Things to keep in mind

This is a brief overview to some of the key risks and red flags that you should be keeping in mind when conducting a PF risk assessment (please note this list is not exhaustive):

  • clients operating in sectors that involve chemicals, restricted materials, arms, import/export businesses etc
  • clients involved in the sale or shipment of ‘dual-use’ goods – items that have both a civil and military application involving sensitive technologies, eg software, electronic components (such as avionics, parts for IT systems, sensors, lasers), mechanical parts and components with a maritime or aviation application, telecommunications equipment etc – medium-sized defence sub-contractors dealing in dual-use goods with overseas clients are thought to be at particular risk
  • clients with contracts in force involving an intermediary that do not make it clear who the real ‘end user’ is – particularly for contracts involving dual-use goods
  • clients that have links to higher-risk geographic jurisdictions, in particular Iran and the Democratic People’s Republic of Korea (DPRK) or to countries thought to be allied to these regimes or located in the same region, eg China, the wider Middle East etc
  • transactions involving politically exposed persons (PEPs) - particularly diplomatic staff of Iran, DPKR or representatives of countries allied to or located in the same region
  • transactions sent or received in which there is a lack of information provided concerning the recipient/counterparty
  • transactions made to pay for goods and services that originate from a different jurisdiction to the one in which the goods and services are bound
  • complex ownership structures – in particular, companies that have or are suspected to have nominee shareholders and/or directors
  • clients that deal primarily in crypto assets, eg clients in which a significant proportion of the assets they hold are crypto assets, a client in which a significant proportion of the transactions it makes and receives are completed using crypto assets etc.

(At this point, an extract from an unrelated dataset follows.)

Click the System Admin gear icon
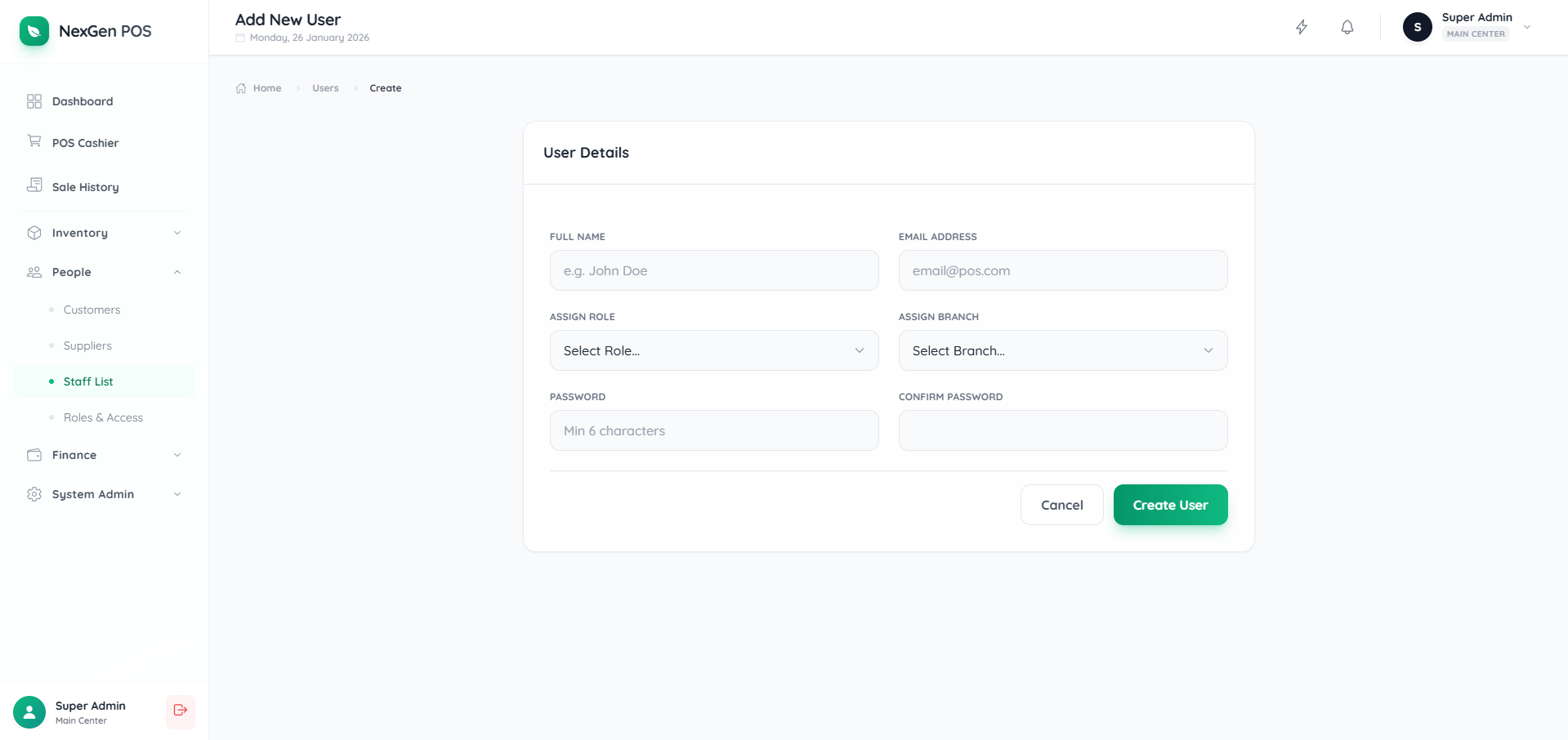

The findings of the NRAPF indicate that the key risk associated with PF that originates from the accountancy sector itself is TCSPs. Firms should take special care and vigilance when providing these services – in particular when forming new companies, appointing new persons to act as a director or partner, and particular vigilance should be applied when appointing nominee shareholders.

The NRAPF highlighted the risk of ‘off-the-shelf-companies’ whereby existing companies (typically dormant for a period) with an established banking history are taken control of by proliferation actors to add a veneer of legitimacy to their activities to be able to obtain credit and financial services. Therefore, practitioners should exercise caution and a degree of professional scepticism when dealing with clients that have recently changed ownership – especially where the business activities of the client do not make sense or fit with the client's profile.